- _Required task_: Repeat the records from the line that has "The image size is (941, 642)." through the line that has "click(x=32, y=17)", both included, with the requests kept unchanged and every coordinate in the answers shifted up by 16. Leave out all other lines.

- _Materials provided_:
= = = = =

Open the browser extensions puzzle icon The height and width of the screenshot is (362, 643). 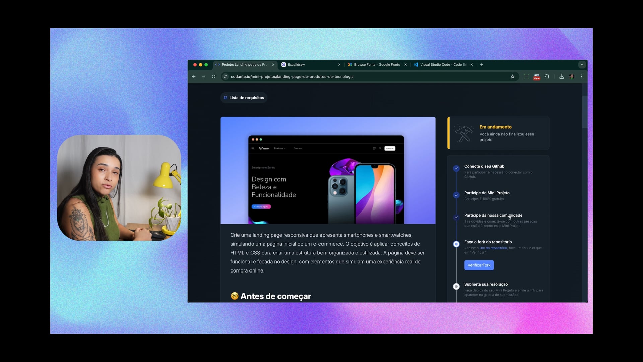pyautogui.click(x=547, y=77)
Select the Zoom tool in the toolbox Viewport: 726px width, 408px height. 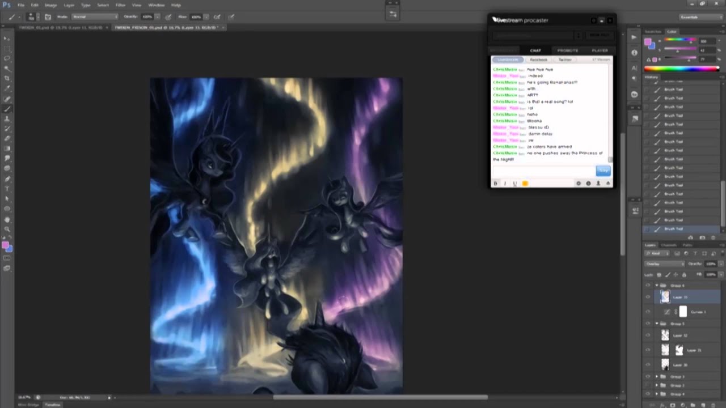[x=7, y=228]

= = = = =

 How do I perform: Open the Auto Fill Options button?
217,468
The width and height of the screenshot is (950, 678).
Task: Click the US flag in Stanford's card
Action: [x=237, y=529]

= = = = =

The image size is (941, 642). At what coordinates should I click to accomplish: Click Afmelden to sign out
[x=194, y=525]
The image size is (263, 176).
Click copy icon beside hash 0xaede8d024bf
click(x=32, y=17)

= = = = =

- _Written answer_:
The image size is (941, 642). At what coordinates should I click to accomplish: Click Afmelden to sign out
[x=210, y=541]
The image size is (263, 176).
Click copy icon beside hash 0xaede8d024bf
click(x=48, y=33)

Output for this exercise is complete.